Why Did Waksman Not Pursue the Streptomycin Antibiotic?

What did Waksman lack to pursue the streptomycin antibiotic sooner? Enough independent funding? Alertness? Enough desire to make a ding in the universe? Enough unhappiness about unnecessary death? Willingness to embrace the hard work of embracing dissonant facts?

(p. 83) Waksman missed several opportunities to make the great discovery earlier in his career, but his single-mindedness did not allow for, in Salvador Luria’s phrase, “the chance observation falling on the receptive eye.” In 1975 Waksman recalled that he first brushed past an antibiotic as early as 1923 when he observed that “certain actinomycetes produce substances toxic to bacteria” since it can be noted at times that “around an actinomycetes colony upon a plate a zone is formed free from fungous and bacterial growth.” In 1935 Chester Rhines, a graduate student of Waksman’s, noticed that tubercle bacilli would not grow in the presence of a soil organism, but Waksman did not think that this lead was worth pursuing: “In the scientific climate of the time, the result did not suggest any practical application for treatment of tuberculosis.” The same year, Waksman’s friend Fred Beau-dette, the poultry pathologist at Rutgers, brought him an agar tube with a culture of tubercle bacilli killed by a contaminant fungus growing on top of them.
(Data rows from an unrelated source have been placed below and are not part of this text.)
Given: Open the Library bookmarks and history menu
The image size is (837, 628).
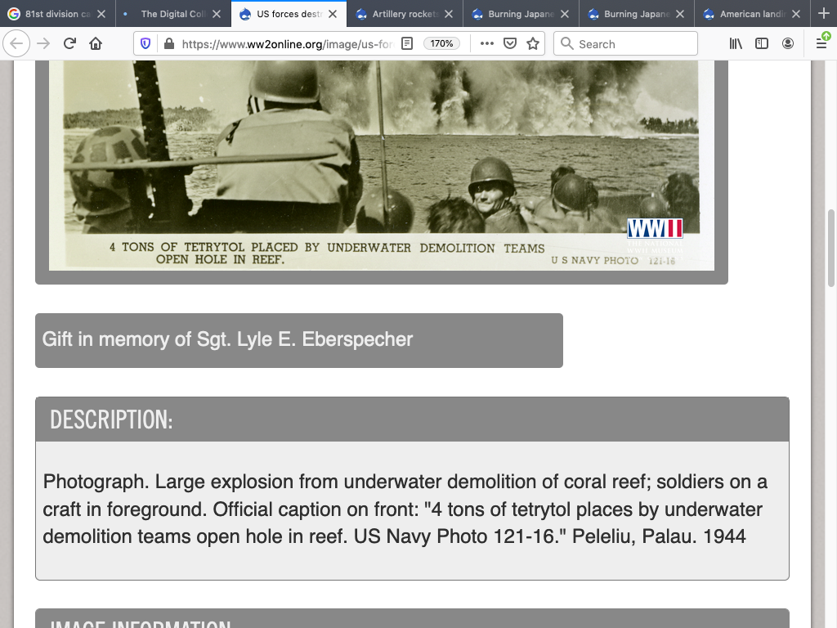Looking at the screenshot, I should pos(736,44).
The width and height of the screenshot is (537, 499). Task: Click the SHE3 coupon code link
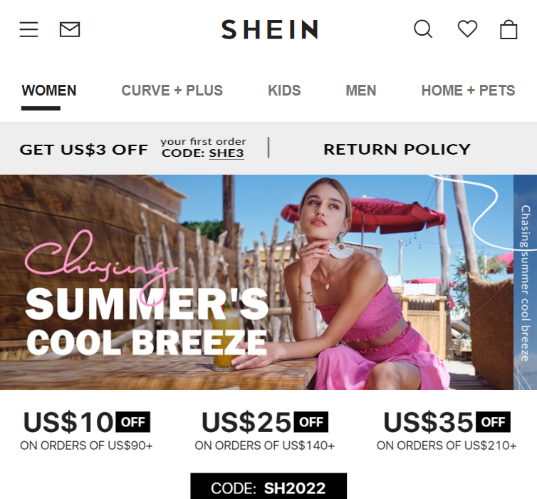click(226, 153)
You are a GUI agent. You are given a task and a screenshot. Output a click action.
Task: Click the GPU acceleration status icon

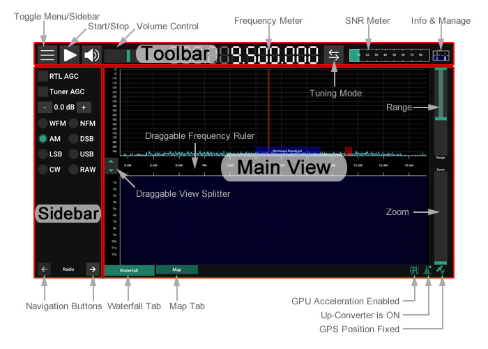coord(414,270)
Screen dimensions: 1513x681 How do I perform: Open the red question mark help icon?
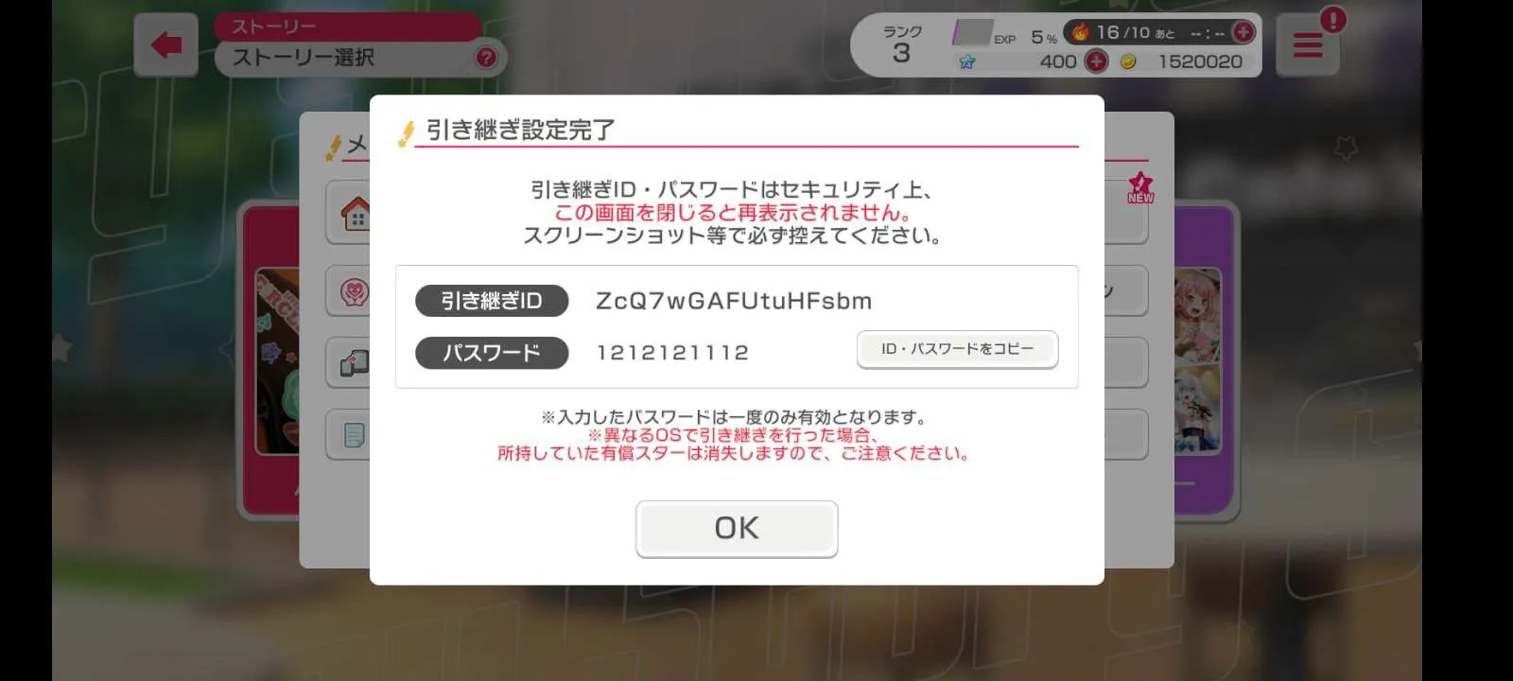(486, 58)
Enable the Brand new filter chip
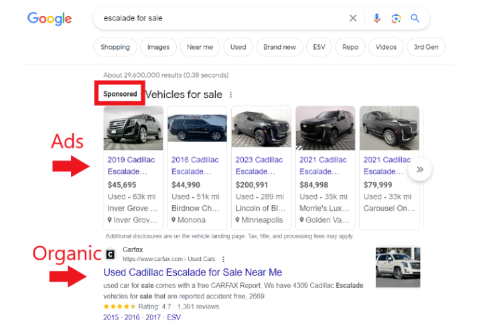The width and height of the screenshot is (489, 334). pyautogui.click(x=279, y=47)
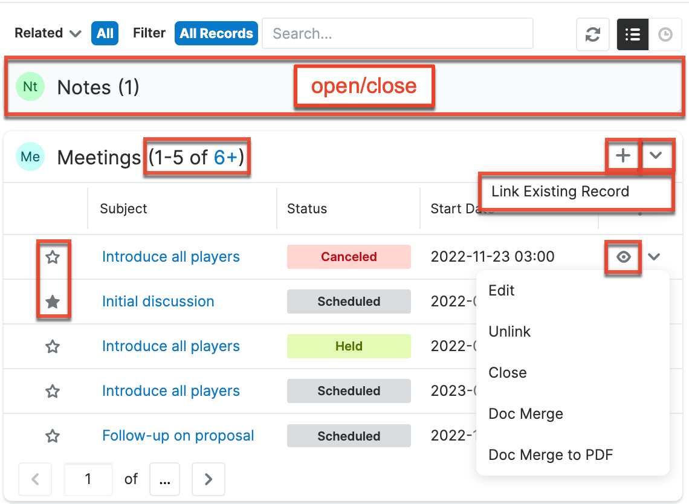Toggle the row actions chevron beside eye icon

pos(653,257)
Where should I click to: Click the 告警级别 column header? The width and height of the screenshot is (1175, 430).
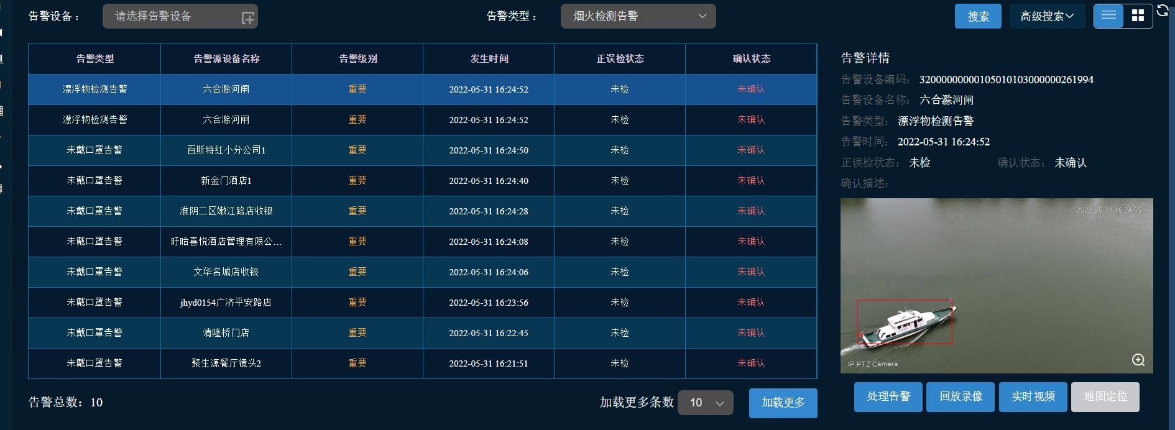357,58
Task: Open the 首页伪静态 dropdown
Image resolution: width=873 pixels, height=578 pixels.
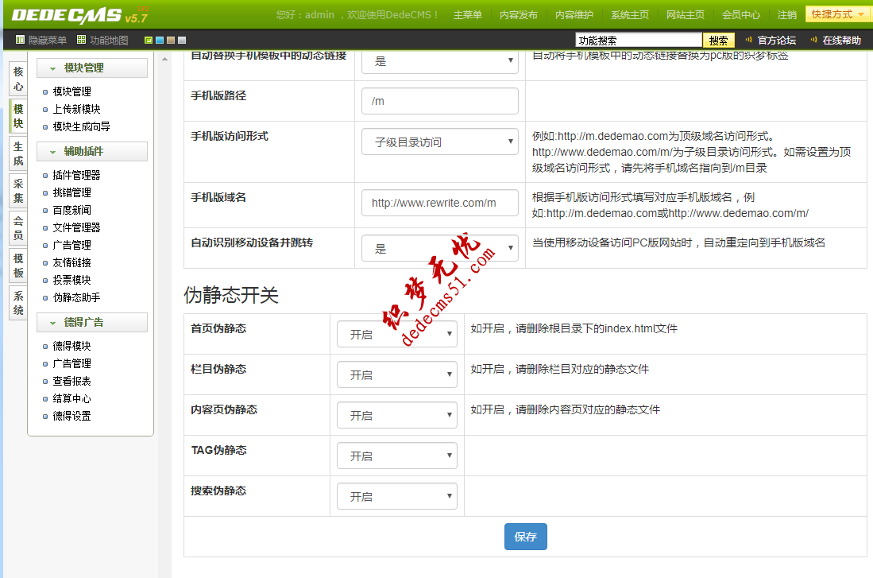Action: [x=396, y=333]
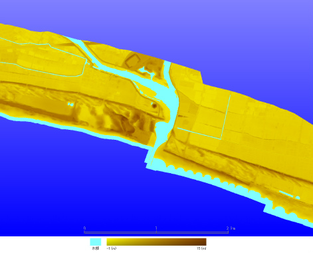Click the 2 km scale bar end
The image size is (313, 253).
[x=231, y=228]
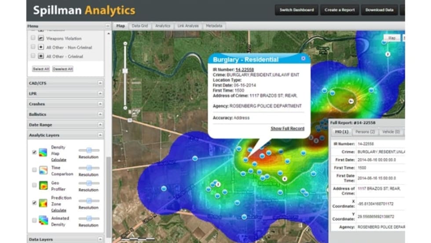The image size is (431, 243).
Task: Click the Geo Profiler layer icon
Action: coord(43,185)
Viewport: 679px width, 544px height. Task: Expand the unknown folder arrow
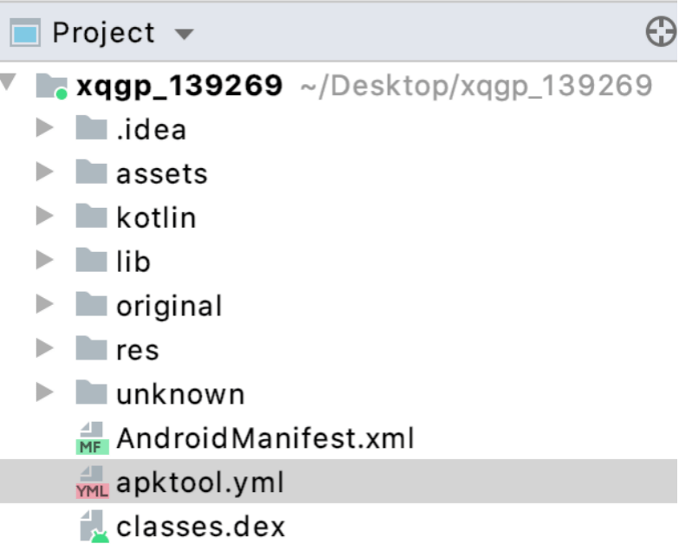tap(44, 393)
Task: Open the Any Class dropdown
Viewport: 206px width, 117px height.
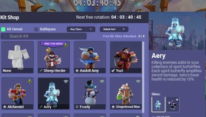Action: 81,29
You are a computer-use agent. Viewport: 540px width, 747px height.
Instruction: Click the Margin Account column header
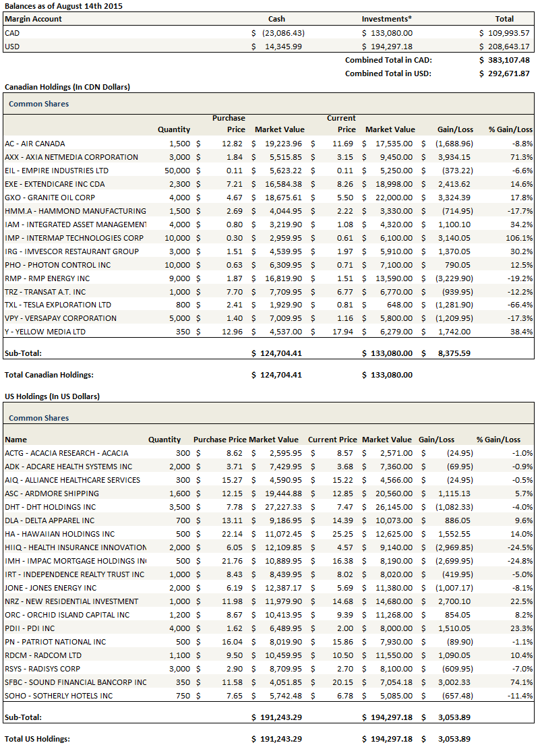click(x=33, y=19)
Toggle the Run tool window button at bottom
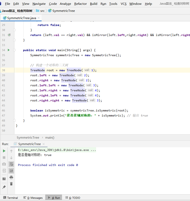 click(54, 198)
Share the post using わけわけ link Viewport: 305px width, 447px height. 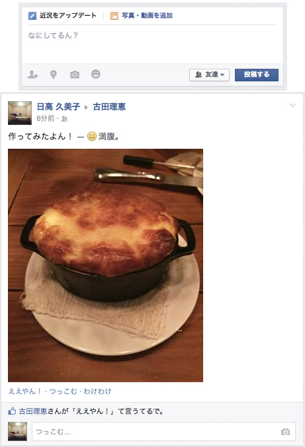point(97,391)
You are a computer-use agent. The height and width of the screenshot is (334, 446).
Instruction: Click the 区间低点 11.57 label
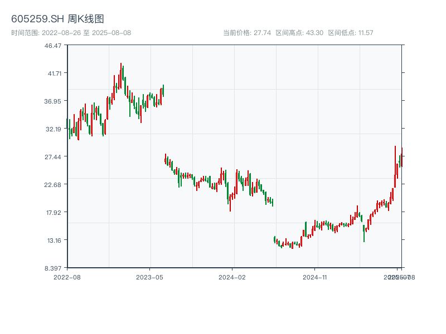pyautogui.click(x=351, y=33)
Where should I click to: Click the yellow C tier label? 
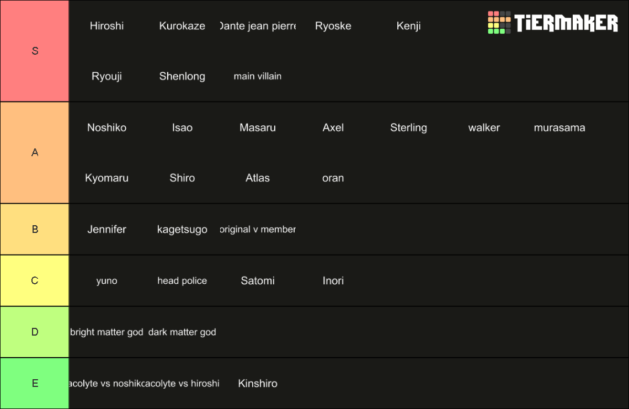tap(35, 280)
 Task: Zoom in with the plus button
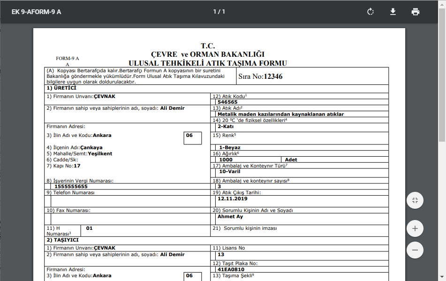(x=415, y=228)
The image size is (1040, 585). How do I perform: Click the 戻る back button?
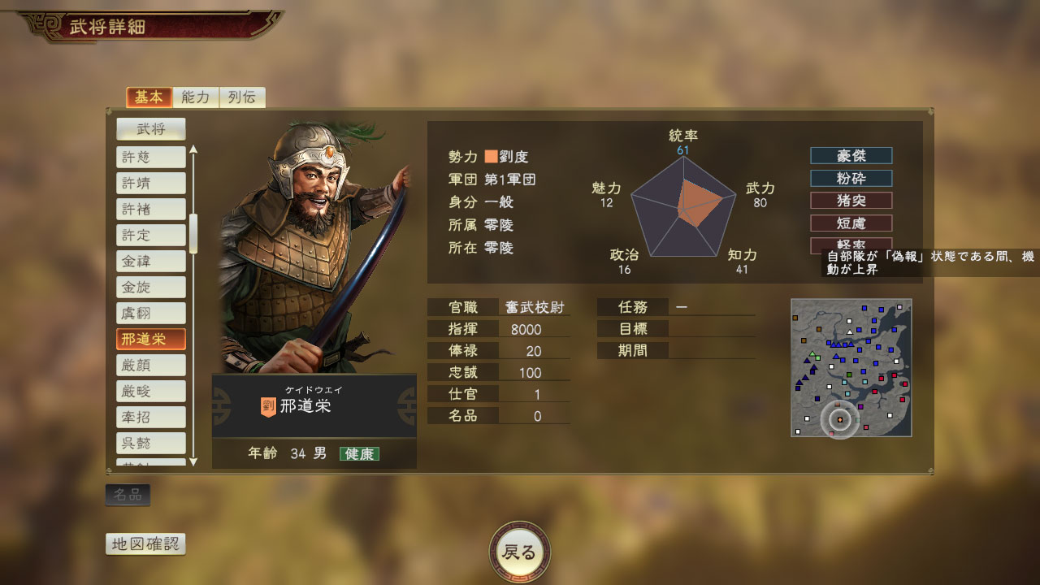[x=520, y=553]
Again, Waksman was not interested: “I was not moved to jump to the logical conclusion and direct my efforts accordingly…. My major interest at that time was the subject of organic matter decomposition and the interrelationships among soil micro-organisms responsible for this process.”

Source:
Meyers, Morton A. Happy Accidents: Serendipity in Modern Medical Breakthroughs. New York: Arcade Publishing, 2007.